Это было еще в ту пору, когда Гарри учился в лицее и слушал лекции философии у вольнодумного ректора Шальмейера.
Речь эта гласила: «Любезный сын! Твоя мать посылает тебя к ректору Шальмейеру слушать лекции философии. Это ее дело. Я, со своей стороны, не люблю философии, ибо она не что иное, как суеверие, а я купец, и моя голова нужна мне для моих дел. Ты можешь быть философом, сколько тебе угодно, но, пожалуйста, не высказывай своих мыслей публично, потому что ты можешь повредить моим делам, если мои клиенты узнают, что у меня есть сын, не верующий в бога; особенно же евреи перестанут покупать у меня вельветин, а они честные люди, платят в срок и имеют основание держаться своей религии. Я твой отец, значит я старше тебя, а следовательно и опытнее; поэтому ты мне можешь верить на слово, когда я позволяю себе сказать тебе, что атеизм - большой грех».

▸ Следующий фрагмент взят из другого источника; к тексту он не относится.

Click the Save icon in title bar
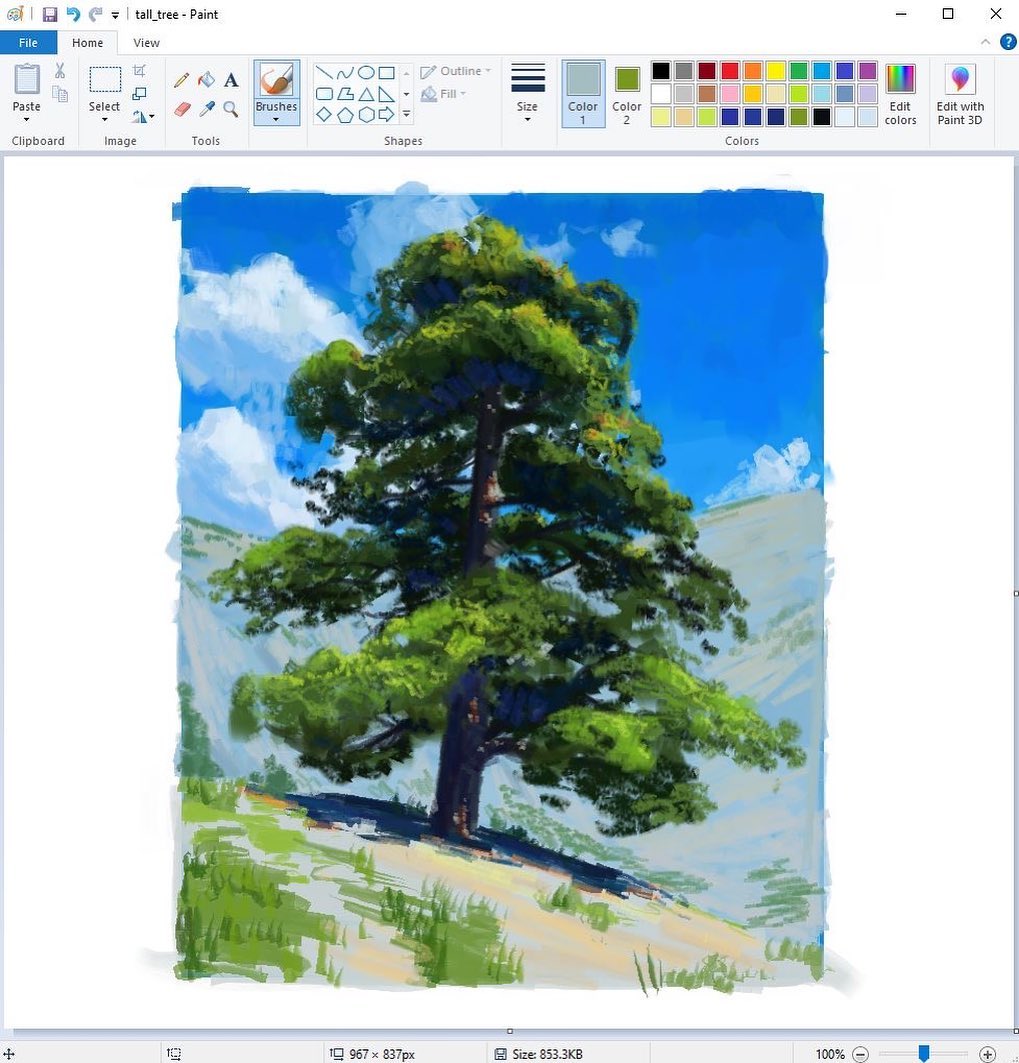The width and height of the screenshot is (1019, 1063). [50, 14]
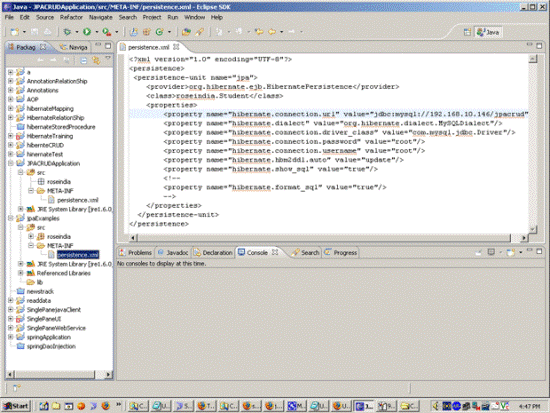This screenshot has width=550, height=413.
Task: Select persistence.xml under JPACRUDApplication META-INF
Action: (78, 200)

Самсон Гейне радостно приветствовал занятия Гарри в торговой школе, и когда тот окончил учение - с грехом пополам, - отец, который ездил дважды в год со своим вельветином на франкфуртскую ярмарку, взял с собой Гарри. Он хотел, чтобы вдали от семейной обстановки, расслабляющей мальчика, вдали от балованных товарищей, молодой Гейне начал свою карьеру.

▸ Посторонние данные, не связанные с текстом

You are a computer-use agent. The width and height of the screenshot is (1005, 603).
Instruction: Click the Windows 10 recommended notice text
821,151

Самсону Гейне удалось пристроить сына в качестве ученика к банкиру Риндокопфу, одному из влиятельнейших во Франкфурте-на-Майне. Пробыл Гарри в обучении у Риндскопфа очень недолго, и последний в вежливом письме к Самсону Гейне сообщил, что «у парня нет Никакого таланта к делам».

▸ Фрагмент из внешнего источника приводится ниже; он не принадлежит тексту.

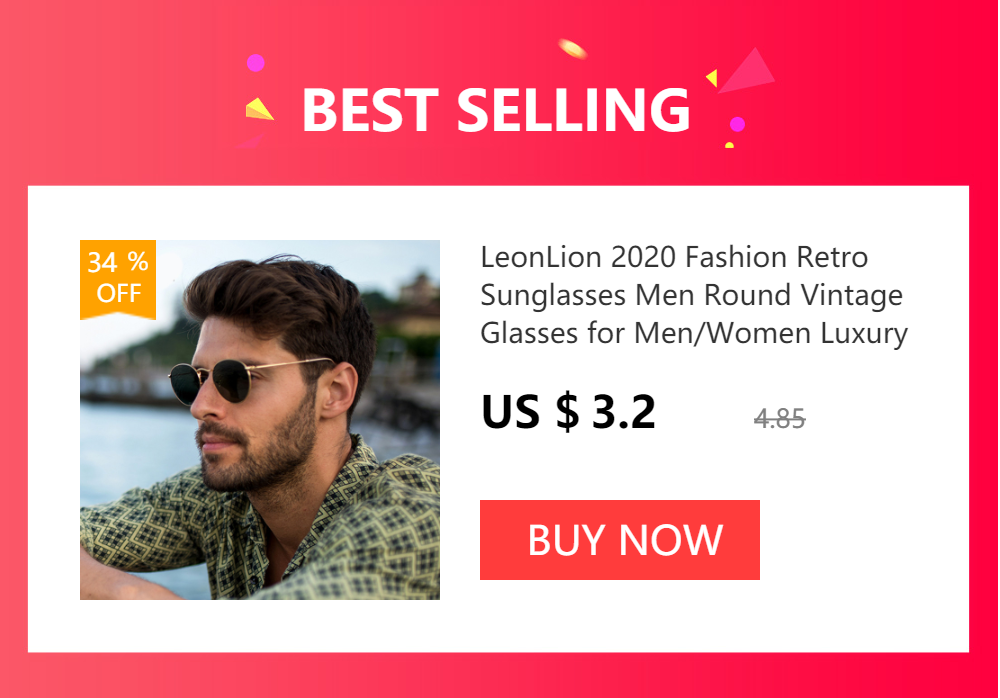Click the man's patterned shirt in photo
Viewport: 1000px width, 700px height.
268,529
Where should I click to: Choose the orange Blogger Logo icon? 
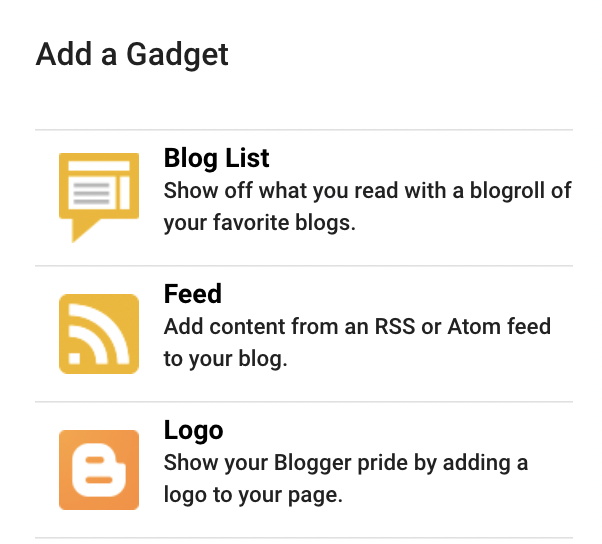99,470
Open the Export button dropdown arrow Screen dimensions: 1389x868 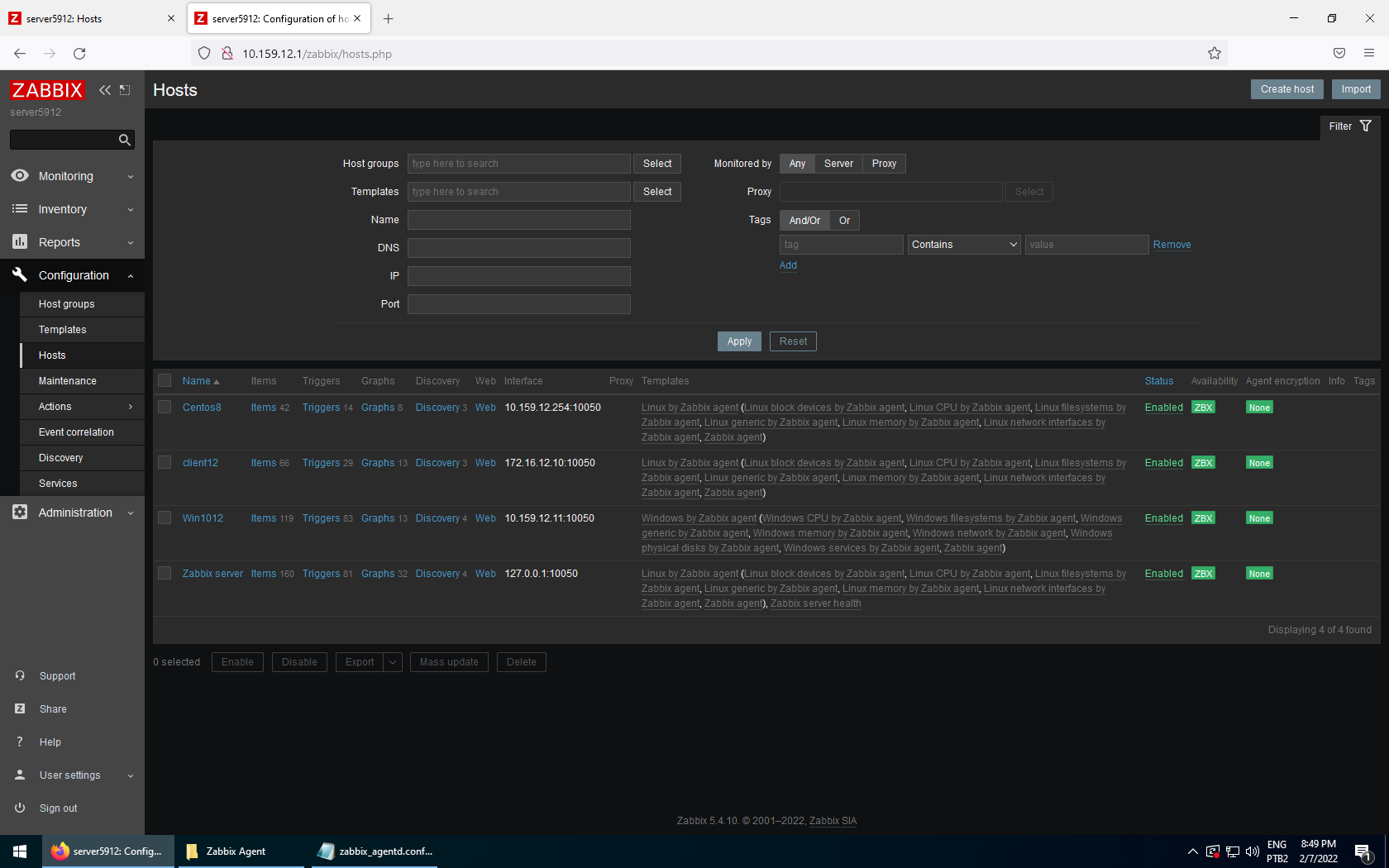click(393, 662)
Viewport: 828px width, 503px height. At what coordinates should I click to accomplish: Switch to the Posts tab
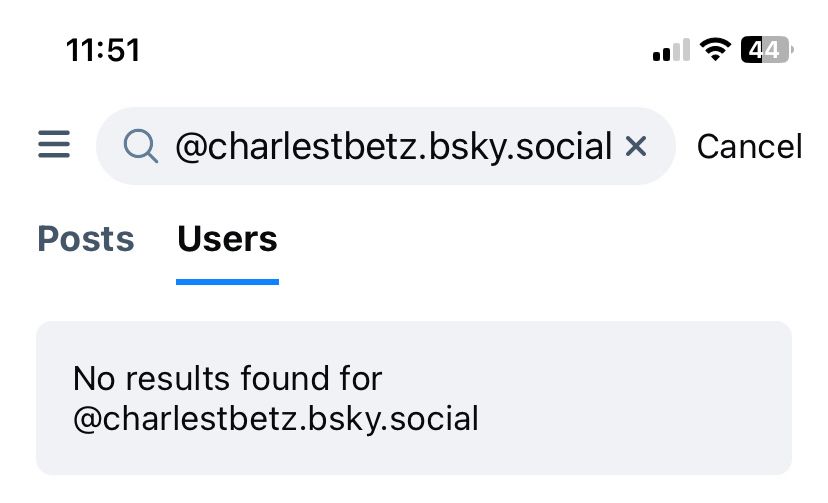click(x=86, y=240)
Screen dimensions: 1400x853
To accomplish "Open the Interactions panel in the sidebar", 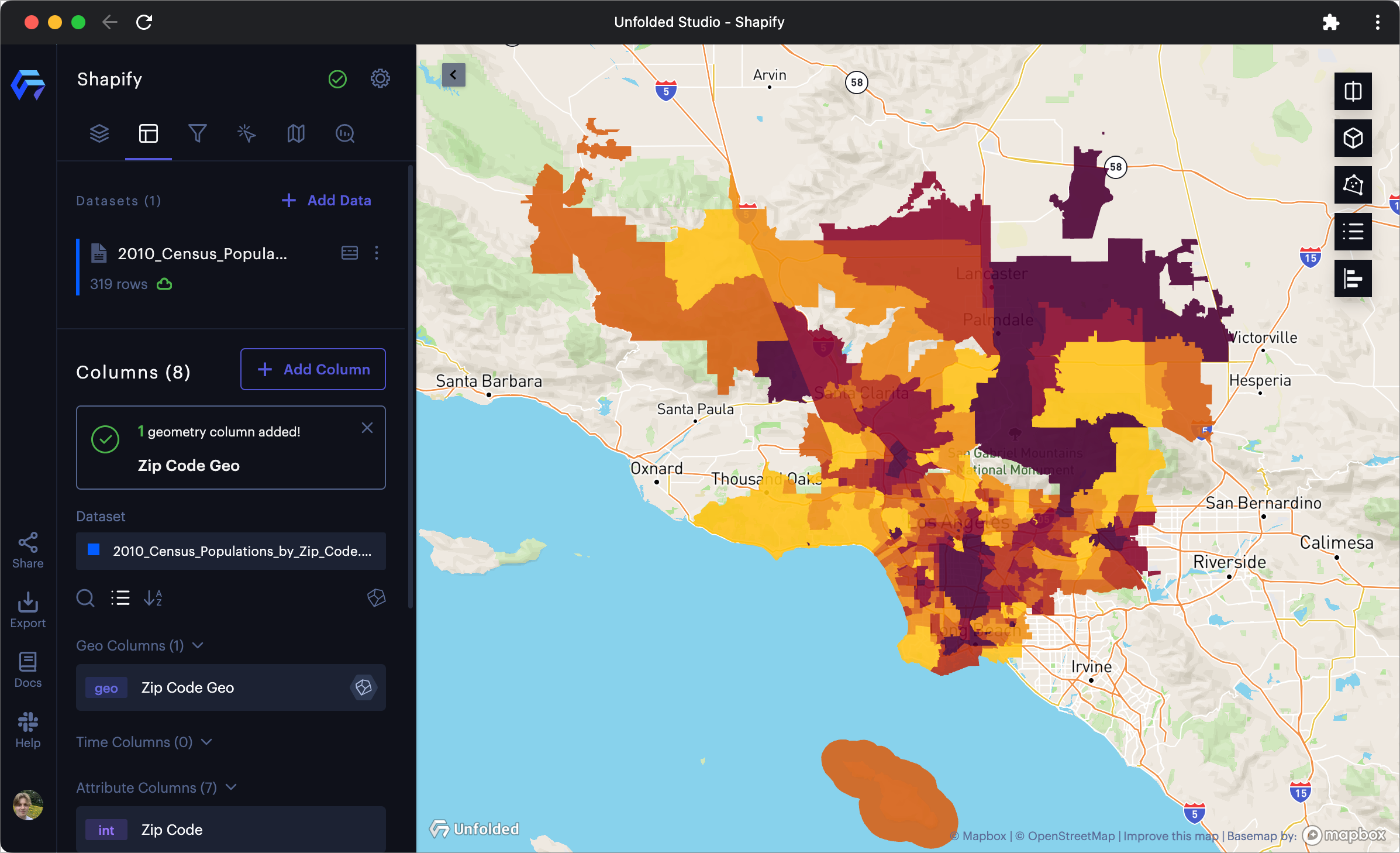I will point(246,134).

В подвале крупного оптовика, торговца колониальными товарами, Гарри повезло не больше, и через два месяца своенравный, живший своими интересами и наклонностями, далекими от купеческой прозы, Гарри попросту сбежал к родителям в Дюссельдорф.
Вместо того чтобы отвешивать товары и следить за их упаковкой, Гарри охотно покидал душный, пропахший колониальными пряностями склад бакалейщика и бродил по Франкфурту, этому великолепному городу окрепшей во времена Наполеона буржуазии.
Все больше казался неприемлемым для него спекулятивный, торгашеский дух франкфуртцев, которые «продавали в своих лавках товары на десять процентов ниже фабричной цены и все-таки обманывали покупателей». Он бродил возле гордой ратуши, знаменитого Ре-мера, «где покупались германские императоры тоже на десять процентов ниже фабричной цены».